The money Gordon raised is making a massive difference. He is still helping us find new leads in our fight against MND.

He’s helped make new discoveries. Chris Henstridge, a researcher we are funding at the University of Edinburgh made a discovery that may open a whole new field of MND research which could ultimately unlock novel treatments.

He’s helping us unravel the genetics of MND. Danielle Leighton our Clinical Research Fellow, is helping identify genetic abnormalities in people with MND in Scotland and how these link to symptoms.

He’s helping us explore why MND happens and new avenues for treatments. Gareth Miles, a researcher at the University of St Andrews, is using stem cells to grow motor neurones and glial (supporting) cells to study how they interact and try to understand why motor neurone loss happens.

And he’s helping lay the foundations to bring clinical trials to Scotland. The CARE-MND database, funded by MND Scotland and hosted at the Euan MacDonald Centre in Edinburgh, is providing us with detailed data on the disease in Scotland. We have DNA samples and can track how people are cared for and patients who can be involved in trials. This is all in one place. This is what will help us bring drug trials to Scotland faster.

Gordon and I always spoke about bringing drug trials to Scotland. It was the dream he never got to realise.

The last drug trial to come to Scotland was almost 20 years ago. For Gordon and for everyone going through this disease, MND Scotland is determined to change that. Within the next two years of this strategy there will be MND drug trials in Scotland. I want them to come now. I am determined to make it happen. We’ve waited long enough. We don’t have time to waste. Now is the time for trials to come to Scotland.

And we all need to work together to achieve it. That’s what MND Scotland’s Research Strategy is all about. Being bold and working together to bring trials to Scotland and support cutting edge research that will take us closer to a cure.

To make our 2017-2020 Research Strategy happen we’re putting an extra £1.2 million on the table to boost our efforts to beat MND. That takes our total commitment to research so far to £2.4 million. That extra funding means three more PhDs, a new Clinical Research Fellowship and more cutting edge research projects.
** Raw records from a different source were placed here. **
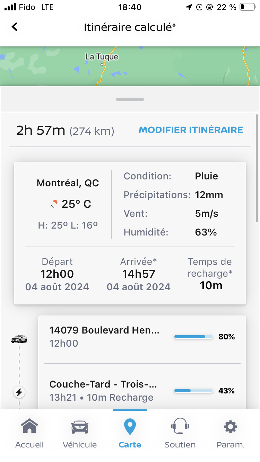The height and width of the screenshot is (462, 260).
Task: Tap the Carte map pin icon
Action: point(130,427)
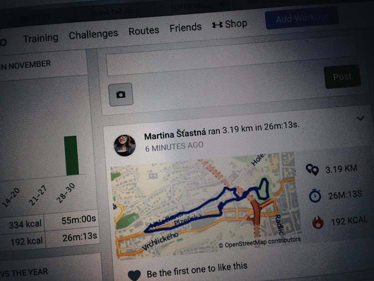
Task: Click the Post button
Action: pos(342,77)
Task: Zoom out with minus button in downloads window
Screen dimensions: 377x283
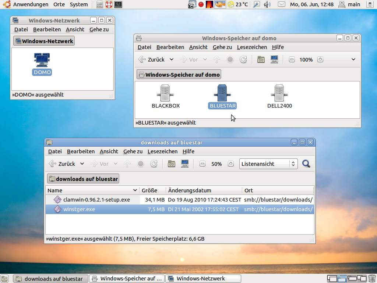Action: click(202, 164)
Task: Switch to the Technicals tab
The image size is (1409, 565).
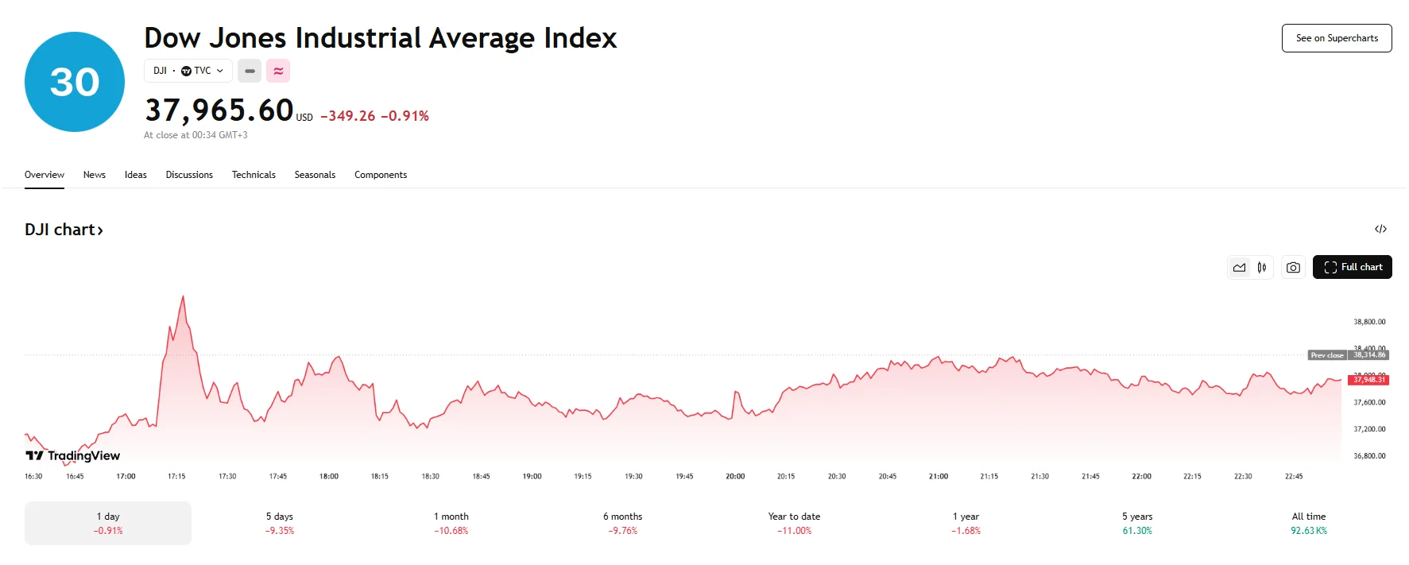Action: pos(254,174)
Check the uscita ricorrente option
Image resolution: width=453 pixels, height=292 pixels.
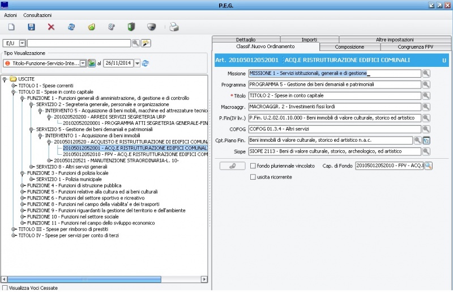253,177
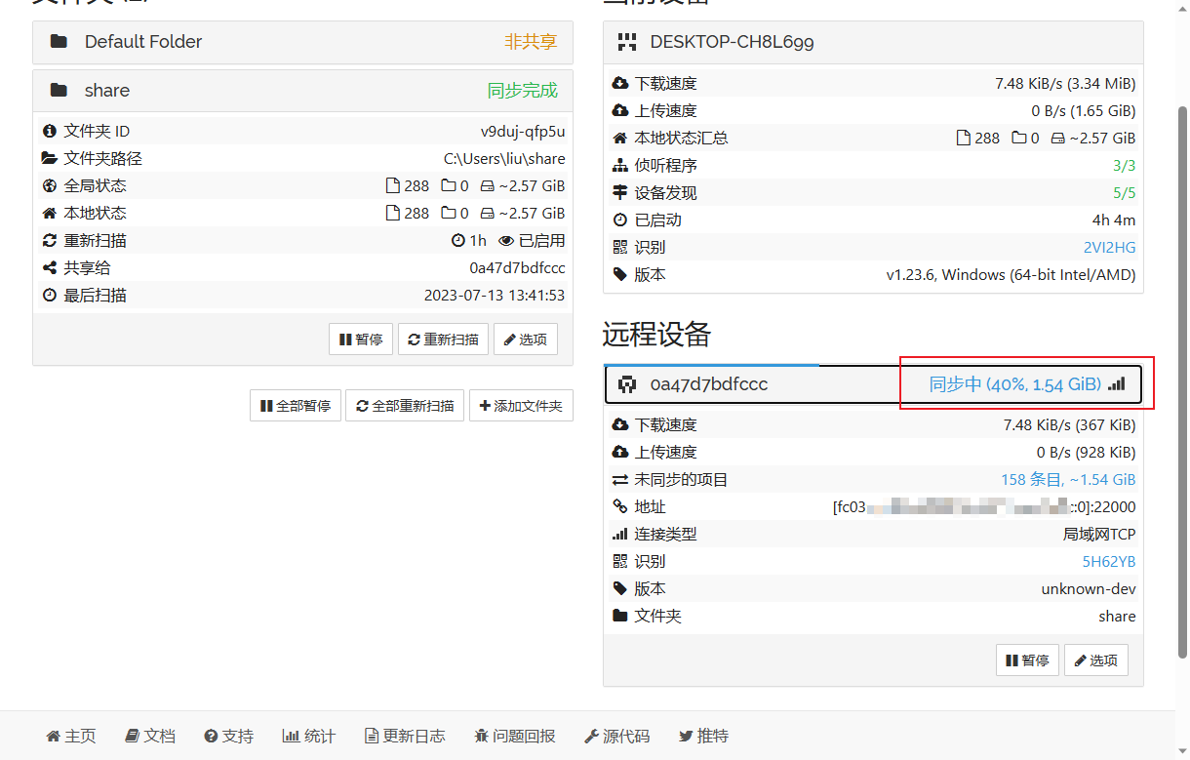This screenshot has width=1190, height=760.
Task: Open 更新日志 in footer navigation
Action: 405,736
But we can’t do this alone. We will keep working in partnership with big centres of excellence like the Euan MacDonald Centre and leading scientists across the UK. The Scottish and UK Governments and the pharmaceutical industry also have a big role to play. And, we can do even more if more people donate and get behind our ambition.

Gordon wanted to start a research revolution in Scotland. He wanted to find a cure to stop this cruel disease from taking any more lives.

I believe we can be the generation to cure MND. Together we will do this.

You can help. You can raise awareness and you can share these words. And you can take part in the fundraising dinner from the comfort of your armchair. There is an amazing auction which will be open to everyone from later today.

Log onto

https://www.gordonsfightback.co.uk

and see the astonishing list of donated prizes for which you can bid. And if you can, please spare a quid or ten on the donations page. Every penny can take us one step closer to finding that cure.

Come on Scotland, together we can do it.